Between doing work on the Real Ultimate Showdown and the newfound pressures of grad school, my regular columns have fallen by the wayside. It’s a shame because we’ve been getting an influx of new readers lately, between all the great RPG blogs that seem to be springing up (check out our featured sites for a few) and the added traffic of our first contest.
Anyway, I realized lately that there’s a story that I haven’t shared on Critical Hits, but I think would be of some interest to those who haven’t heard it. I shared the story on ENWorld recently when the moderators talked about how they received a private game of OD&D run by the founder of D&D himself, Gary Gygax. (On his anniversary no less!) And I also enjoyed reading the story on StupidRanger about meeting Gygax at GenCon.
So here’s my story of meeting Gygax, getting (basically) my own private panel with him, and getting to play in an RPG run by him and his son. If it sounds like I’m bragging… yeah, I am.
It was years back at a con near Indianapolis called JanCon that was having its first (and from what I understand, only) year. Guests of honor included Gary and my dad. I was living nearby at the time for college, and so my dad called me up and asked if I wanted to come. Partly it was to keep him company, and partly because he remembered years ago at another convention where he casually talked about hanging out with Gary- to which I exclaimed “You never told me you were friends with Gary Gygax!” to which my dad responded, “You never asked!”
So anyway, I eagerly agreed to go to the con. The first day was pretty uneventful, except for some registration snafus and poorly run opening ceremonies. On Day 2, there was a panel where the guests were Gary and my dad… and I was the only one who showed up for the panel. I still think that’s crazy: the con was just so poorly run, they couldn’t get anyone to attend a panel with Gary Gygax and Jack Chalker!

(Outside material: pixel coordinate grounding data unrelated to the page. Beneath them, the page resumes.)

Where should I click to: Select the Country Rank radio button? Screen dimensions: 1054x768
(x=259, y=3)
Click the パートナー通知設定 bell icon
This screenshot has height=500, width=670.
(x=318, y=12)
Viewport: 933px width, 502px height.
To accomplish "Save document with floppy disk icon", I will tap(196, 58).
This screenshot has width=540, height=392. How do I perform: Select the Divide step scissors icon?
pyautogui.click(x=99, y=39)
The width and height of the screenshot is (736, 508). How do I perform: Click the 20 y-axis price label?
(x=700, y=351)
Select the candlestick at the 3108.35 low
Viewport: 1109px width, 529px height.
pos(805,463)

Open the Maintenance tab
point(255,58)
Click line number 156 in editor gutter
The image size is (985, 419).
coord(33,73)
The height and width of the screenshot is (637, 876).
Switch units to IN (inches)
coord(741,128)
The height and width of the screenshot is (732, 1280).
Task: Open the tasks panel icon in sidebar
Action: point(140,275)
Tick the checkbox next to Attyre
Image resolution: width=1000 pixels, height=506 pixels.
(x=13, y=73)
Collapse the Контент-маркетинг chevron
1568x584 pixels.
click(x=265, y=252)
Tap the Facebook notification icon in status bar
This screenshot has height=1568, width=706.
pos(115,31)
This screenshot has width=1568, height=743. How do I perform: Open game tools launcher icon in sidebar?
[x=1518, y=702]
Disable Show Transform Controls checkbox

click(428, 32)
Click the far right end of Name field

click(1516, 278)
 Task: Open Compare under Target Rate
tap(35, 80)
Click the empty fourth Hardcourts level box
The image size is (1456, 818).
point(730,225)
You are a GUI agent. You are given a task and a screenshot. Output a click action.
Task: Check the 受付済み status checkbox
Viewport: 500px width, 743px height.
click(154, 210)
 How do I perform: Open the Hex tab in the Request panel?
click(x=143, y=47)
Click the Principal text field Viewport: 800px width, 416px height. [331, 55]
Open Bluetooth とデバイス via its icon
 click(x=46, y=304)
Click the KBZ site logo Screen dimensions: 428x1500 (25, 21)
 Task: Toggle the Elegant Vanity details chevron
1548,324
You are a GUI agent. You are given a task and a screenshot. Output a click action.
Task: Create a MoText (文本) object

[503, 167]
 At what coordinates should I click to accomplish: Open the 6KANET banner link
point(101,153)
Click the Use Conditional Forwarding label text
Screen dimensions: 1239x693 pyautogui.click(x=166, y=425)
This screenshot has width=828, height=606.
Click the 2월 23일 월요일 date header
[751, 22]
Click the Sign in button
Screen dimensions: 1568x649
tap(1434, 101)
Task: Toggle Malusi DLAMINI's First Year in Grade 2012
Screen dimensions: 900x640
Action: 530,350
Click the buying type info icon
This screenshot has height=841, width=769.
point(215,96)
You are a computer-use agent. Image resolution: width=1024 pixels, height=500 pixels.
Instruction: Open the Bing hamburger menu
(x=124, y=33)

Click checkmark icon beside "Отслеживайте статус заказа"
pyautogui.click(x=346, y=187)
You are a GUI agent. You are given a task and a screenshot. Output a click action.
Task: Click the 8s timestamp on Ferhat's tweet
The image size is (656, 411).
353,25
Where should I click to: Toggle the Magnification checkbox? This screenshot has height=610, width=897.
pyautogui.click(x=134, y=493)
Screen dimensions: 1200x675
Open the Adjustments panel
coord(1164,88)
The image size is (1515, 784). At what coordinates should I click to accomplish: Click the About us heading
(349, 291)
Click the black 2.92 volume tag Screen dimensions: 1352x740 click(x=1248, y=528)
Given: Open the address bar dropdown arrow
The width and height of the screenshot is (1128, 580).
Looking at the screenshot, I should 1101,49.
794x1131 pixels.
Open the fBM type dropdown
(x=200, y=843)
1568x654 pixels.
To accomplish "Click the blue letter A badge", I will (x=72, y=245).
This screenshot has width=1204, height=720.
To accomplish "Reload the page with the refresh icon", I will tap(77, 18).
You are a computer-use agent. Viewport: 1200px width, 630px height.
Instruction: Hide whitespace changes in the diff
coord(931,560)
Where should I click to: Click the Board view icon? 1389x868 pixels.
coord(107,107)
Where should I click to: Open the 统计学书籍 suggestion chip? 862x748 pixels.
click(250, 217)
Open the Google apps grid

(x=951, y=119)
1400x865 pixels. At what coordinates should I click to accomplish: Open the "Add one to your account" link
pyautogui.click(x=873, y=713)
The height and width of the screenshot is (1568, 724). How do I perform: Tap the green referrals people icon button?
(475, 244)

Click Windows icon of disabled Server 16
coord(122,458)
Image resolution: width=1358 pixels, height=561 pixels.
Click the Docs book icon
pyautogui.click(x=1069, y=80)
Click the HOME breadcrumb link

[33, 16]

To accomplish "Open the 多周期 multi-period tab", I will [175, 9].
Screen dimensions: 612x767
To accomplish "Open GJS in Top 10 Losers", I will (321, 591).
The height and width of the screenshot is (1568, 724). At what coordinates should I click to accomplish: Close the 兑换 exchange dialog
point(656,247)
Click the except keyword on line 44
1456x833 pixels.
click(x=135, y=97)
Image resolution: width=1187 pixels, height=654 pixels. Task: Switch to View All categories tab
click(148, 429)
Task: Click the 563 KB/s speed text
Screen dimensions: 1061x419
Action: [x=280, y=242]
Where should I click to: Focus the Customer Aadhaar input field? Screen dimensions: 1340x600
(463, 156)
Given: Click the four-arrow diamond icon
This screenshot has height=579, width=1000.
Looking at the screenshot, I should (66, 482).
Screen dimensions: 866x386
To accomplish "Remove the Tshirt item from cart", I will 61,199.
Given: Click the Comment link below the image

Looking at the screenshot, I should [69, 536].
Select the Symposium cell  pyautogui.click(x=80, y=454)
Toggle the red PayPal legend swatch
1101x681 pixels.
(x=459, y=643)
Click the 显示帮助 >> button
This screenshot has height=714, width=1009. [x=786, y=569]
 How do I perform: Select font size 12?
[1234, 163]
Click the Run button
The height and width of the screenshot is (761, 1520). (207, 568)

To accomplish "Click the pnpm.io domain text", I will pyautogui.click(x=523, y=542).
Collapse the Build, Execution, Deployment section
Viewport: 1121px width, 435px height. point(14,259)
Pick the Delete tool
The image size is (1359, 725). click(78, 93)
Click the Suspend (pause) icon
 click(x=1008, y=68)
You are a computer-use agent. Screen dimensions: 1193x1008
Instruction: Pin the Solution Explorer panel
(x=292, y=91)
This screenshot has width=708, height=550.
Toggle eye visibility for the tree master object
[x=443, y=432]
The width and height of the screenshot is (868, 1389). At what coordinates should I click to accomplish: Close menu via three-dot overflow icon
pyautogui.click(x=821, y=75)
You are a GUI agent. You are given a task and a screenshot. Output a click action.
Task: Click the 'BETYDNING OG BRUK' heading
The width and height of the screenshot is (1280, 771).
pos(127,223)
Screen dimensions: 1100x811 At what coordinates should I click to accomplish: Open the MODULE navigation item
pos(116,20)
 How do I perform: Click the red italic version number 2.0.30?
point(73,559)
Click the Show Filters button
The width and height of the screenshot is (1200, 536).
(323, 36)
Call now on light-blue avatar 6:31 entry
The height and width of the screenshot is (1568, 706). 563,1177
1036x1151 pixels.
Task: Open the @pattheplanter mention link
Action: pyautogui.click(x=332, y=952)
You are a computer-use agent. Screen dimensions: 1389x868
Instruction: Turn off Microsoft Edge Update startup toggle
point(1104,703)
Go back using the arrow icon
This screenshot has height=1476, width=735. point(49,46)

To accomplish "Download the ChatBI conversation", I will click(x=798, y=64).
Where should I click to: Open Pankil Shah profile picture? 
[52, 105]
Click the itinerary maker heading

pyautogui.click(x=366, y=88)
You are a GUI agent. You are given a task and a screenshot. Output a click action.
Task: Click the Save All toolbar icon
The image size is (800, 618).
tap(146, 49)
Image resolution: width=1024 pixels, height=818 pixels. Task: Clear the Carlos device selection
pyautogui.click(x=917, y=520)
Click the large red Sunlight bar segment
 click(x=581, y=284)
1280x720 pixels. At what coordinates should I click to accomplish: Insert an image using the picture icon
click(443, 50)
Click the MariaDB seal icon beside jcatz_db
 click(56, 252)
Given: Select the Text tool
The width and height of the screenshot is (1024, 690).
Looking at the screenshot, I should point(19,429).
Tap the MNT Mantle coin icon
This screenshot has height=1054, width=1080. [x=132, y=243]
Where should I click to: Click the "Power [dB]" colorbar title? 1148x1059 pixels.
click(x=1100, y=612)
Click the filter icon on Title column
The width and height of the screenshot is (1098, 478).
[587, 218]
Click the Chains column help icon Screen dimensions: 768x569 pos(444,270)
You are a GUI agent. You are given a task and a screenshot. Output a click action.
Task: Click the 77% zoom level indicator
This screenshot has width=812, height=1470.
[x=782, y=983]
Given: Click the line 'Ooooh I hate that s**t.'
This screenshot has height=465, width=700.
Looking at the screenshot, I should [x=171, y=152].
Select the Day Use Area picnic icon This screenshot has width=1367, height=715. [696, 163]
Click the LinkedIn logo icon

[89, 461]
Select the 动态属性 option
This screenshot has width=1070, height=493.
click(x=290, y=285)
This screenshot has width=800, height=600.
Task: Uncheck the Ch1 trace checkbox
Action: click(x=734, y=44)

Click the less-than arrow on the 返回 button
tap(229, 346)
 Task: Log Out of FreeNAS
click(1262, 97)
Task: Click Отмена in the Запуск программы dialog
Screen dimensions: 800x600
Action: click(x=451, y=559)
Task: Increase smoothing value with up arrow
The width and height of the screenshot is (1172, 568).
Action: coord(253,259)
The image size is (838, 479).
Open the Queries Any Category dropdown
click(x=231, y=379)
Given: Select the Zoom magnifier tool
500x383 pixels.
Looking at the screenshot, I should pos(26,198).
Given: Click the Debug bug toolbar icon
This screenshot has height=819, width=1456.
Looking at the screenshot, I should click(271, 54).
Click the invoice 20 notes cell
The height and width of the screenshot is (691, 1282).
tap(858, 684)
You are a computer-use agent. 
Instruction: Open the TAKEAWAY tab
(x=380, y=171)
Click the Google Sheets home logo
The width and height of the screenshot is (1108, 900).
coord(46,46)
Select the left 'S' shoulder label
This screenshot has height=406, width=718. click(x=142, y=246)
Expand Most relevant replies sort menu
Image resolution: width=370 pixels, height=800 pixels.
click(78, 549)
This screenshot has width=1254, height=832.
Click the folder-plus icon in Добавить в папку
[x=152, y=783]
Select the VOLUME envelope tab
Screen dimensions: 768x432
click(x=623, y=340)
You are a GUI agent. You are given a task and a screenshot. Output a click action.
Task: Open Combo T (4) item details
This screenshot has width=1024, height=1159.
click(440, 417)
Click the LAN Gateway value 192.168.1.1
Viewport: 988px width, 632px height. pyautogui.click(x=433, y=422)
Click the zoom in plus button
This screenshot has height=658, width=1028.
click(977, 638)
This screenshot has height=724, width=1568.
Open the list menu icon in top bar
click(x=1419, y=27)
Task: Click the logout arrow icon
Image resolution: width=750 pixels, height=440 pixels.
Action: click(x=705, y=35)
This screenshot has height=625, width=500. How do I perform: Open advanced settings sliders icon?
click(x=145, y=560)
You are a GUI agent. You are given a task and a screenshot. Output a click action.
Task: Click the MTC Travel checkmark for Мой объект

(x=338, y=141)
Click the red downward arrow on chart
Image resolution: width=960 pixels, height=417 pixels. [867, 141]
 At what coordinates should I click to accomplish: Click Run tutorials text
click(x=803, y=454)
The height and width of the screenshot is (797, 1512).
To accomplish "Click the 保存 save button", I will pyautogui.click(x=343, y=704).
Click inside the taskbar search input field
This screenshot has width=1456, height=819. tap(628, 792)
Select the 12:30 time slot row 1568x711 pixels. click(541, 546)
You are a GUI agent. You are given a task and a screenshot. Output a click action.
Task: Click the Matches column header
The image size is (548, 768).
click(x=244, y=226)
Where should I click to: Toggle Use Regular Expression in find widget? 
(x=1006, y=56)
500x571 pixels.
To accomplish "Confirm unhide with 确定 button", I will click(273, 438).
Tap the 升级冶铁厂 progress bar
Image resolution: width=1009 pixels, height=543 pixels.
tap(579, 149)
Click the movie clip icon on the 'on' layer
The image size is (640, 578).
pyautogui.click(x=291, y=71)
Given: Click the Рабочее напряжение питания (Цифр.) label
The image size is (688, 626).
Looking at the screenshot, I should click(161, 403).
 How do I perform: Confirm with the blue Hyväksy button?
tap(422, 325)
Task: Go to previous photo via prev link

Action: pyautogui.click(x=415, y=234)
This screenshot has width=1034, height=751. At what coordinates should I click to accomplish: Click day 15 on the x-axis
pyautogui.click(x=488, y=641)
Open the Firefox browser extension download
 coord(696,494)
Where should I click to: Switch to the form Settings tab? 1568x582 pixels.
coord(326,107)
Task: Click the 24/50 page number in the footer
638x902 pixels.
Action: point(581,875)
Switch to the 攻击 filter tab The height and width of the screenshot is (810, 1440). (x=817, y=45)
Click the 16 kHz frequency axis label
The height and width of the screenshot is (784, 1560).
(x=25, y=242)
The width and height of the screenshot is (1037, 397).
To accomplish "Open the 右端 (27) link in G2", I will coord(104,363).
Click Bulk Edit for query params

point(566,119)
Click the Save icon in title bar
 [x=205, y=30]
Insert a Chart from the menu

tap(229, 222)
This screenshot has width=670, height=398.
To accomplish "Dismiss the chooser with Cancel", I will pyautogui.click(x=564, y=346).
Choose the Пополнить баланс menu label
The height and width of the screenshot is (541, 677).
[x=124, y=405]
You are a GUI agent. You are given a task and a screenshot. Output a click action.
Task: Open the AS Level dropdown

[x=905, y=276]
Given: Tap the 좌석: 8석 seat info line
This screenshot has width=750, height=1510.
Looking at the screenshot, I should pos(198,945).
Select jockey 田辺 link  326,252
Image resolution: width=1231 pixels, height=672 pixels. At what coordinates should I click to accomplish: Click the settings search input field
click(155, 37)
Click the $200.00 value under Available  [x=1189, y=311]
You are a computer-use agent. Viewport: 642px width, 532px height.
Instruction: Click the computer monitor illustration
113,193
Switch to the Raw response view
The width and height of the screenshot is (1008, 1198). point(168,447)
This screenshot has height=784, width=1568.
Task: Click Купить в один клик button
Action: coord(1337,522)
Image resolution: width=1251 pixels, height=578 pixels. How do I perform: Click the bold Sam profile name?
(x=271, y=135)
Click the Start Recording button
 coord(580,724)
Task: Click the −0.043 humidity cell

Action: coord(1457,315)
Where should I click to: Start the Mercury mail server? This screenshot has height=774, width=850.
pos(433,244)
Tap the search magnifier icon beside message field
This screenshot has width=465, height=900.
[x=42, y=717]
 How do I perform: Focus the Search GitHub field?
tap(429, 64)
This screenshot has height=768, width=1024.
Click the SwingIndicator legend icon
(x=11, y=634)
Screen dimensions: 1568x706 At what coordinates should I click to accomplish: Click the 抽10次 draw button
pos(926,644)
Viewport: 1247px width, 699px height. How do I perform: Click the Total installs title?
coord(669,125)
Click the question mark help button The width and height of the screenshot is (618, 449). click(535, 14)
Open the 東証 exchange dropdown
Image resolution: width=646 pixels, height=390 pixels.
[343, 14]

But it was lucky for me, because I got to listen in on an hour long talk between the two, telling stories about sneaking into graveyards during science fiction conventions to the real origin of D&D (Gary and his friends were playing a game with a neighbor who had rheumatic fever when they were young.)
Right there would have been an awesome story to tell for years to come, but it got better. Gary’s son Alex came to remind him of the game of Lejendary Adventures he was scheduled to run. Gary said, “Well Jack, thanks for entertaining me. How about I entertain your son?”
I probably sat there for a few minutes with my mouth open.
The game had been scheduled in advance, and Gary was gracious enough to add me into what turned out to be an already overbooked game. Unfortunately, because of the sheer number of people, not a whole lot ended up getting done in the adventure, which started out in a very detailed town (mapped out on graph paper… how classic is that?) and eventually moved to some mysterious caves outside of town. We got through one fight in the caves before having to call it quits for time (and we were being chased by a wild boar.)
One thing that has stuck in my mind was embarrassing myself: I was talking to Gary’s son in character, and I said something like “This place is boring, let’s kick up some trouble.” Gary overheard that and seemed to take it as me complaining, and said “Bored, eh? More of a hack and slash guy? We’ll get to that.” I felt like a huge ass, and tried to say that I wasn’t bored with the game, but he already was moving onto other people in the (15 or so member) party.
Anyway, the whole experience other than that one moment was great, and it remains one of my favorite experiences. When I returned to my home D&D game the next Friday, we started the game up as usual. And as the DM was starting, I said, “You’re a pretty good DM, but not as good as the DM I had last weekend…”
He paused, and said, “You played with Gygax, didn’t you?” and shot me a look that I can only assume was pure jealousy.
About a year later, my father passed away, and I wrote Gary to tell him. Gary was kind enough to write back with some stories and condolences, which really helped me get through it. And after telling my story on ENWorld, Gary showed up to post and said this:
“[Jack] being at the con saved the whole from being a washout, and made it a memorable time for me.”
So hearing stories about what a great guy Gary is always makes me smile.